18. In the present context, it would be apposite to refer to a recent judgment of the Apex Court in Meerut Development Authority v. Association of Management Studies : (2009) 6 SCC 171 wherein the Supreme Court reiterated the well settled doctrine of trust by observing that disposal of the public property by the State or its instrumentalities partakes the character of a 'trust' and the methods to be adopted for disposal of public property must be fair and transparent providing an opportunity to all the interested persons to participate in the process. In this case, respondent No. 1 failed to follow this firmly established principle of law and allowed the property to be sold for a thoroughly inadequate price. Therefore, such an action is liable to be invalidated in public interest.

19. For the reasons above-mentioned, we set aside the order of the learned single Judge, allow the Writ Petition and quash the proceedings impugned in the Writ Petition. Writ Appeal is accordingly allowed.

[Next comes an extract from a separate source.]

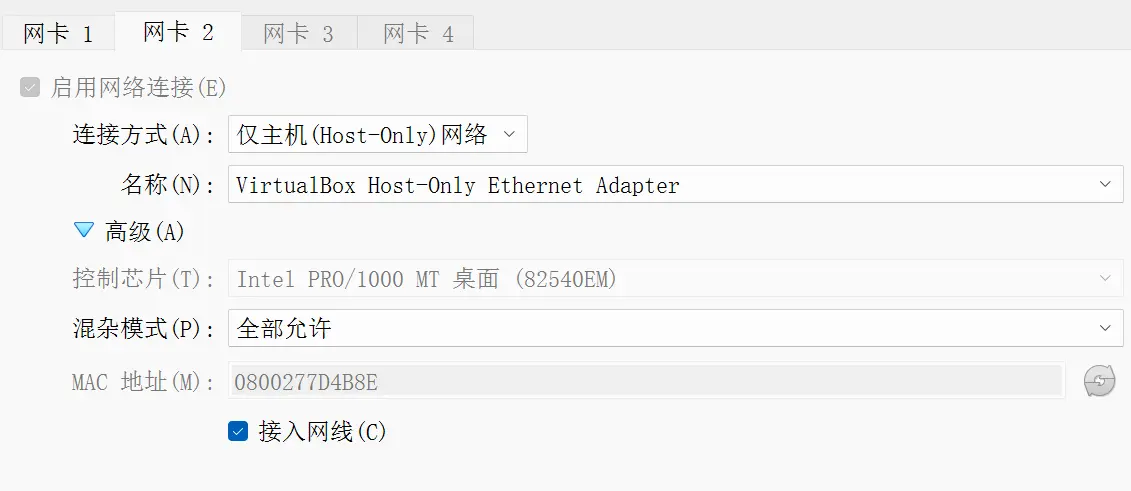The image size is (1131, 491).
Task: Expand the 名称 adapter dropdown arrow
Action: (1105, 185)
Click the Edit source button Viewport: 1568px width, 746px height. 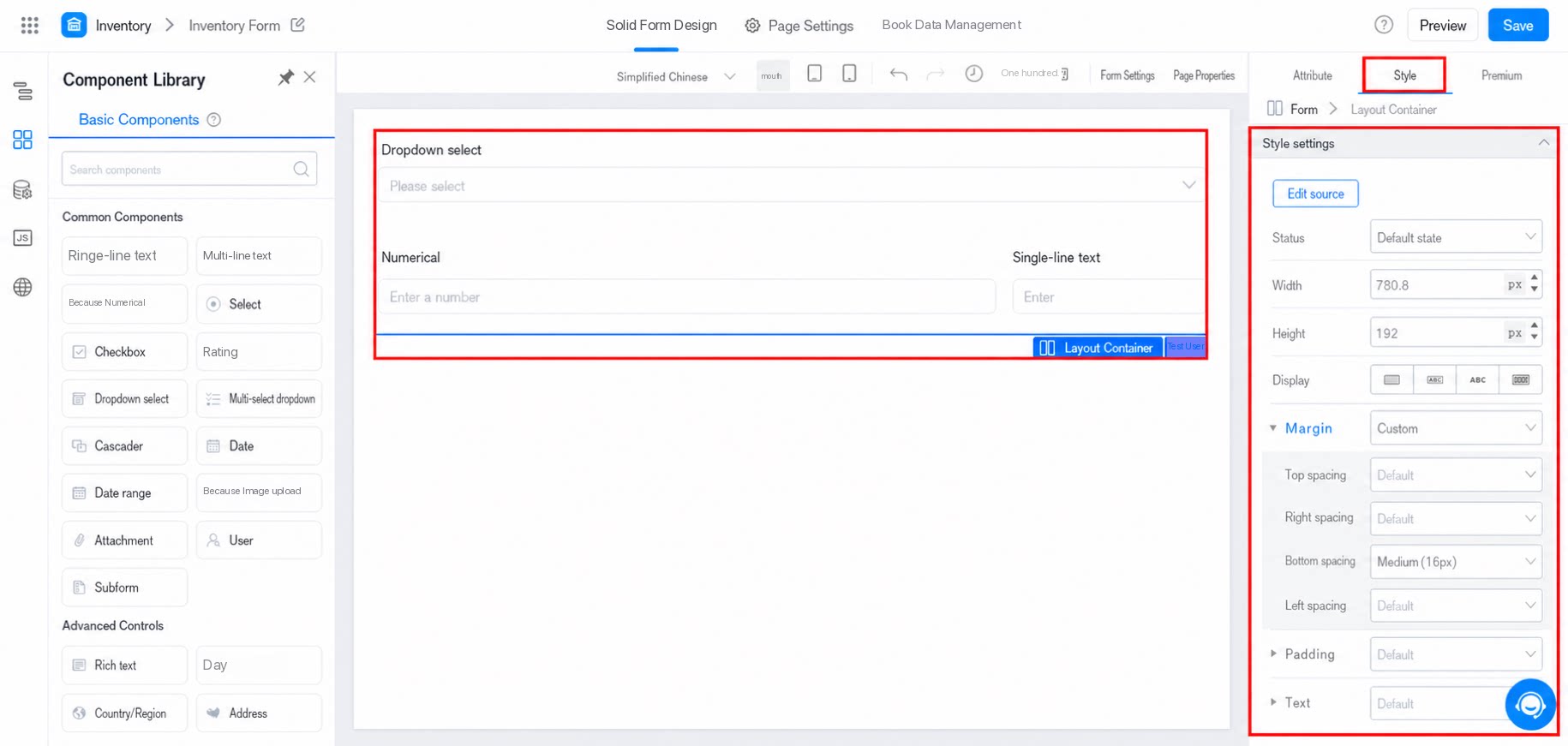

20. Before parting with this case, it is relevant to note that during the hearing the learned Senior Counsel for the appellant offered Rs. 7,500/- per square meter and also expressed his client's willingness to participate in the further bid. The learned Senior Counsel for respondent No. 4, after getting instructions from his client, submitted that his client is not interested to buy the property at the price offered by the appellant. Having regard to these facts, we direct that respondent No. 1 shall issue a fresh tender notification by giving wide publicity in the newspapers, fixing Rs. 7,500/- as the base price and finalize the offers received by him. Respondent No. 4 shall be free to participate in the auction. Respondent No. 1 shall forthwith return to respondent No. 4 the amount received from it; and also to the appellant the sum of Rs. 1,00,000/- received from it towards the EMD.